For Black August, I read Beyond Cop Cities: Dismantling State and Corporate-Funded Armies and Prisons ed. Joy James (Pluto Press, 2024). This text compiles a variety of perspectives on the subject of Atlanta’s new police training ground, and it breaks down the different methodologies of oppression community members faced as they attempted to do what democracy promises. They attempted to make their voices heard through protest, a misguided petition, direct conversation with politicians, and a call for a referendum that never occurred. All would suggest that democracy failed, but many of us know that these systems were put in place to fail us when our interests conflict with the interests of the ruling class—those with the money and the power to say “yes” or “no.”

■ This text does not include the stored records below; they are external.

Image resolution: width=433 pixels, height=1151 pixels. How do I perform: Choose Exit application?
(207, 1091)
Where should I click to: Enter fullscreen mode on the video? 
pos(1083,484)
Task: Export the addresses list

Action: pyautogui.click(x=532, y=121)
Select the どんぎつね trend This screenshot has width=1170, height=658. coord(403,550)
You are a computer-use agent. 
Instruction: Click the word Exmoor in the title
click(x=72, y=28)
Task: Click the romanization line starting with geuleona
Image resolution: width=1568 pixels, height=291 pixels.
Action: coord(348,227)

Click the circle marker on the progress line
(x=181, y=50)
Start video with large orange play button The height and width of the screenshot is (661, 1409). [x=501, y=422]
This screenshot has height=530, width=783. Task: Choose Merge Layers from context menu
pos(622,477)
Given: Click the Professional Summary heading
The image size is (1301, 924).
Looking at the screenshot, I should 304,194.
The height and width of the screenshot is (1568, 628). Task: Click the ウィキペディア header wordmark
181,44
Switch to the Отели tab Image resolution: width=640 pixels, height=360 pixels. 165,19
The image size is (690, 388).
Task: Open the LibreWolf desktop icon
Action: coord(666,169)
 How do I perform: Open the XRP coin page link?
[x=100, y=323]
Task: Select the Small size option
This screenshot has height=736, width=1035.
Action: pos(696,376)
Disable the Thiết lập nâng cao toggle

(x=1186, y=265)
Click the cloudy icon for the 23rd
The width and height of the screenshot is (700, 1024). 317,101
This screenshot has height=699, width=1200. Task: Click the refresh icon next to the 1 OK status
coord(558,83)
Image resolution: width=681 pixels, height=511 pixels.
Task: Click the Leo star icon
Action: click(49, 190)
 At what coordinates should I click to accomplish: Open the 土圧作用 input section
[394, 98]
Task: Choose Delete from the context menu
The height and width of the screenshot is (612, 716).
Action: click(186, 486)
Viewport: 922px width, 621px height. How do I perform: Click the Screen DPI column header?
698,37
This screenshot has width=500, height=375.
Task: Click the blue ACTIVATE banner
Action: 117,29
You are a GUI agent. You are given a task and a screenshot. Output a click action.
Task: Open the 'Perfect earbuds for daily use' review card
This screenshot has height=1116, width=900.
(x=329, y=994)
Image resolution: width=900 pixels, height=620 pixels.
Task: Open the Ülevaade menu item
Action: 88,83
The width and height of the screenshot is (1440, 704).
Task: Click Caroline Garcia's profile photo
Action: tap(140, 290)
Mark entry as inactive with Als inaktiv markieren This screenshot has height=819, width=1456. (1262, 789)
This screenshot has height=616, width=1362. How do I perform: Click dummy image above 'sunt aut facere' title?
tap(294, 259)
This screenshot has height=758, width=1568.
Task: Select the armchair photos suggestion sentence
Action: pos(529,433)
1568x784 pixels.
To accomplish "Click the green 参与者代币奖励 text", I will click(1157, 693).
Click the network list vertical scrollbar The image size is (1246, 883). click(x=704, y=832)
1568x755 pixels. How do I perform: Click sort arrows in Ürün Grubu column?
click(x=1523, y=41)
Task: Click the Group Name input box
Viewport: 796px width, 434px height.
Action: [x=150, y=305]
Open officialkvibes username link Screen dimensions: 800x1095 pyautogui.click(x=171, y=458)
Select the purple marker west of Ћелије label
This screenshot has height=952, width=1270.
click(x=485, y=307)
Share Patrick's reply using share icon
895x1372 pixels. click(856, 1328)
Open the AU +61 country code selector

Beyond Cop Cities includes several interviews, including one with Belkis Terán, the mother of Tortuguita, an Atlanta forest defender who was murdered by APD during a protest of Cop City in 2023. This is my favorite part of the book. As I think more about what it means to know and love and fight, what moves me most are the words of those closest to the fire (a positionality that changes depending on the contexts). As Belkis Terán calls for love, she also, she offers a window into what that love looks like. She draws from the Judeo-Christian narrative of Jesus, one who died for culture, belief, and love.
Cop City isn’t a place, or not just a place. It is a manifestation of carcerality, which is rooted in a desire to make inequity rigid—hard to break, hard to escape. Carcerality extends beyond prison walls, and it impacts us all. We feel its limits whether we acknowledge them or not.
Baby, cop city is where we are.
Revolutionary love is rooted in the desire to shatter inequity. I lean into that love. I’m trying to take its lead.